Compilation de lettres, pour la plupart adressées à ses éditeurs, rédigées entre 1945 et 1993, Sur l’écriture, plus qu’un recueil de conseils avisés sur la façon de bâtir une œuvre littéraire, dessine en creux un portrait du Vieux Dégueulasse, de ses obsessions et aspirations. Bukowski prend la plume et déballe ce qu’il a sur le cœur, sans fioriture, sans formule de politesse. Il aboie, il gueule, il vomit sa haine d’une modernité fade :

« Des tas de choses ne sont plus ce qu’elles étaient, le courage, le culot, la clarté – et le sens artistique. (…) Tout est parti en couilles avec la seconde guerre mondiale. Et ça ne s’applique pas qu’au monde des arts. Même les cigarettes n’ont plus le même goût. Le tamal. Le chili. Le café. Tout est en plastique. Les radis ne paraissent plus aussi âpres. (…) Les côtelettes de porc sont toutes roses et grasses. Les gens se contentent d’acheter de nouvelles voitures et c’est tout. Leur vie se résume à quatre roues. (…) Quiconque ayant bu un verre est considéré comme un alcoolique. Les chiens doivent être tenus en laisse. Les chiens doivent être vaccinés. (…) Les bandes dessinées sont considérées nocives pour les gamins. Et en littérature, il n’y a rien : aucune vie. »

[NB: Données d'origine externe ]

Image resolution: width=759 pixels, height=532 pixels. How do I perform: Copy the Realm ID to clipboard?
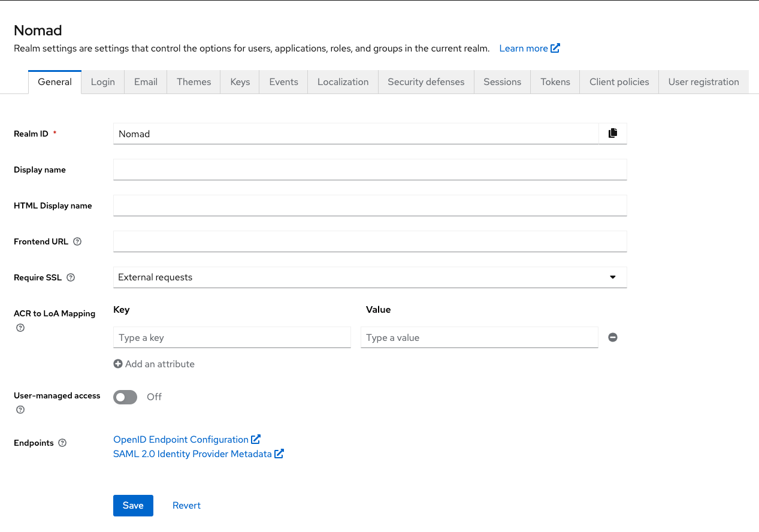tap(612, 134)
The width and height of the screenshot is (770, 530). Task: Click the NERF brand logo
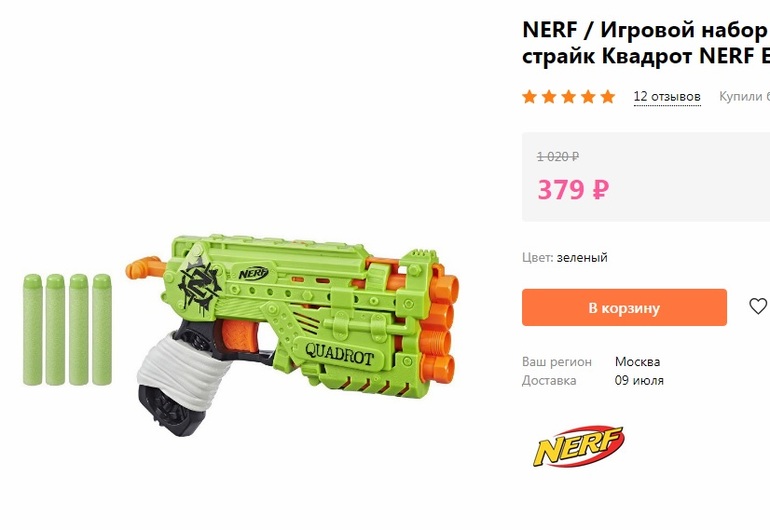click(x=579, y=446)
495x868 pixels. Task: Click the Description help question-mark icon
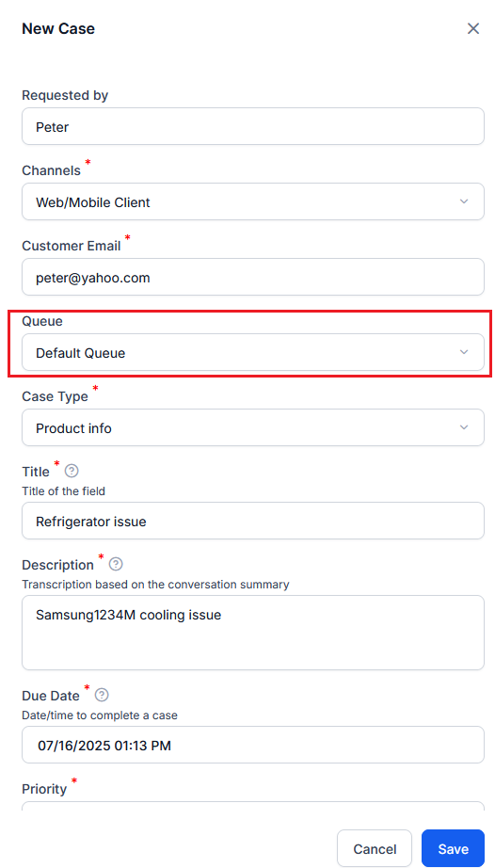click(x=116, y=564)
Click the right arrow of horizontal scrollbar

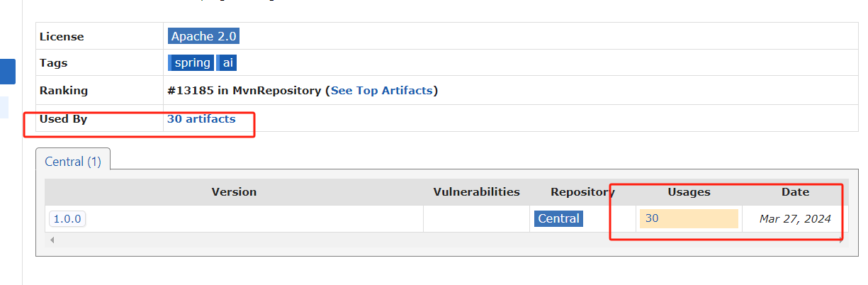[x=840, y=240]
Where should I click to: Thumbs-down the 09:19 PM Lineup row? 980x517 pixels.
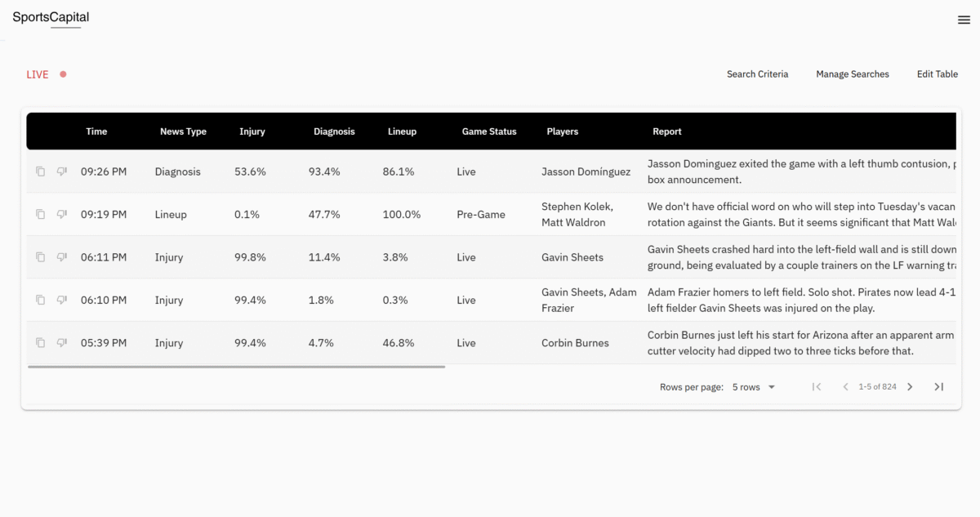[x=61, y=214]

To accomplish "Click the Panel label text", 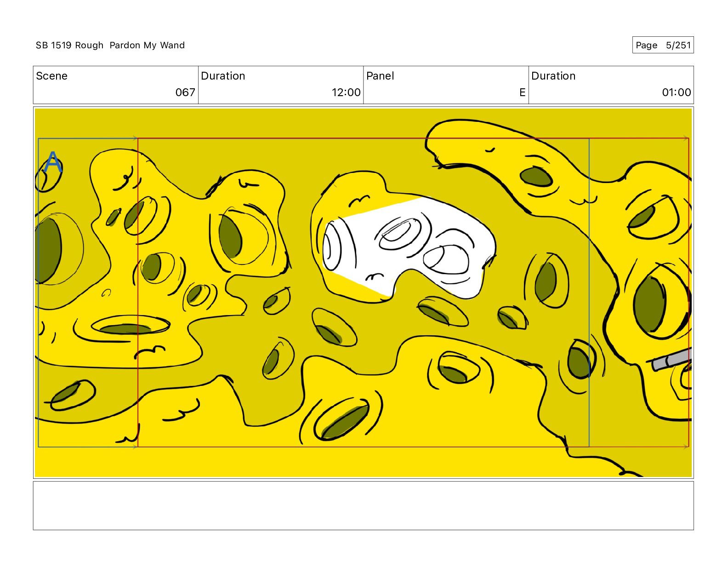I will (380, 76).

Il lui en faudrait peu pour s’attendrir pourtant, s’apaiser ; la simple promesse qu’on lui foutra la paix, demain et tous les jours suivants, et qu’il pourra écrire. Il va bien tant que le berce le son de sa machine à écrire et que l’étourdissent quelques bouteilles de bière, à portée de clavier. Qu’on le laisse tranquille, Hank, il ne déteste rien de plus que ses semblables imbus d’eux-mêmes, pisse-vinaigre, fats, scribouilleurs sans noblesse, et il l’éructe, dans une langue abrupte dressant la grossièreté au rang d’art de vivre :

« J’ai toujours été un solitaire. Je vais être franc ; je n’aime pas la plupart des gens – ils me fatiguent, me pompent l’air, me sortent par les yeux, me détroussent, me mentent, me baisent, me trompent, me donnent des leçons, m’insultent, m’adorent ; mais surtout ils parlent parlent PARLENT jusqu’à ce que je me sente comme un chat fourré par un éléphant. » 

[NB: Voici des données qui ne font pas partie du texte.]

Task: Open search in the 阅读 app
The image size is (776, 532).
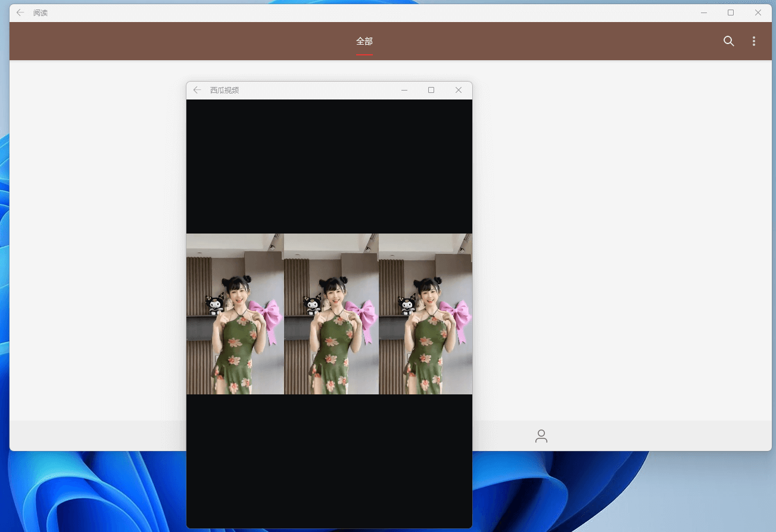Action: tap(728, 41)
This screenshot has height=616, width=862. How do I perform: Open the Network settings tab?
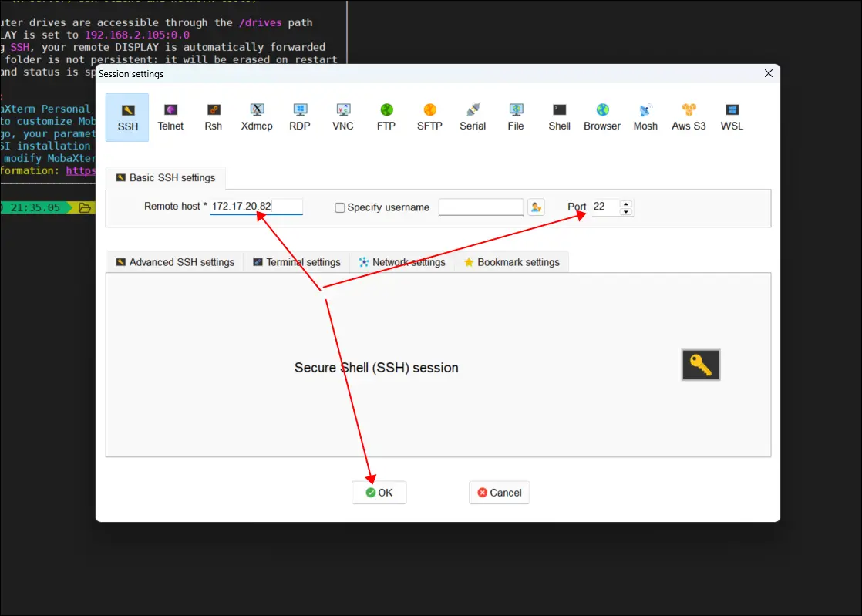pyautogui.click(x=402, y=262)
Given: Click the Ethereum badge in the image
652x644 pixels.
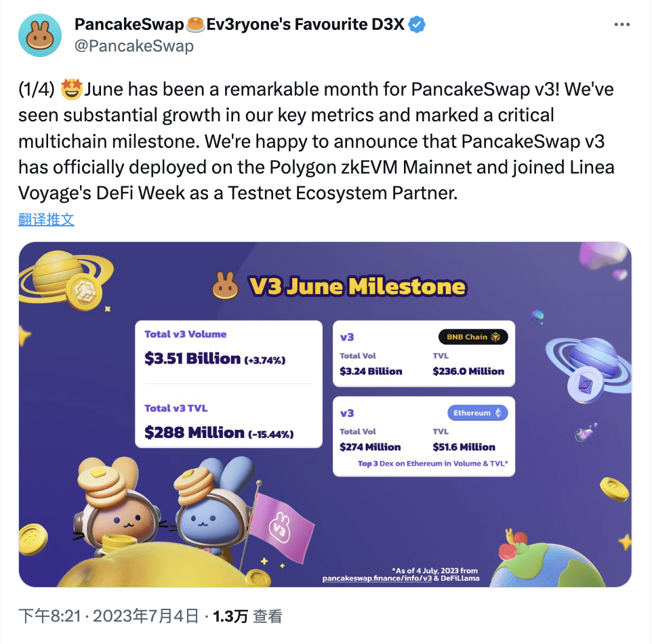Looking at the screenshot, I should pyautogui.click(x=478, y=412).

Sa solitude le ravit. Non pas qu’il se sente supérieur, mais le monde lui fait mal, ce monde terne, sans panache, rabougri, rempli de mesquins et de poltrons incapables de saisir la beauté des choses. La beauté, lui la voit dans les jambes des femmes, sur les champs de course, dans  les symphonies à la radio, dans Céline, Dostoïevski, John Fante, Sherwood Anderson… Bukowski a le goût très sûr, la pugnacité sans faille, l’humour cinglant, les aversions tenaces :

« Et puis ces gens qui me disent, « pourquoi vous buvez? C’est destructeur. » Et comment, que c’est destructeur (…) Ils croient que je m’en fous, ils croient que je ne ressens rien sous prétexte que mon visage est flétri et que les yeux me sortent de la tête tandis que je parcours le journal hippique une bouteille à la main. Ils ressentent les choses de façon si CHARMANTE, les enculés, les connards, les suceurs de citron de merde aux sourires visqueux, ils ressentent COMME IL FAUT, bien sûr, seulement ça n’existe pas les bonnes façons de ressentir, et ils finiront par s’en rendre compte (…) Ils peuvent prendre leur lierre, leurs éléments métriques et se les mettre dans le cul… s’il n’y a pas déjà quelque chose fourré là au fond. »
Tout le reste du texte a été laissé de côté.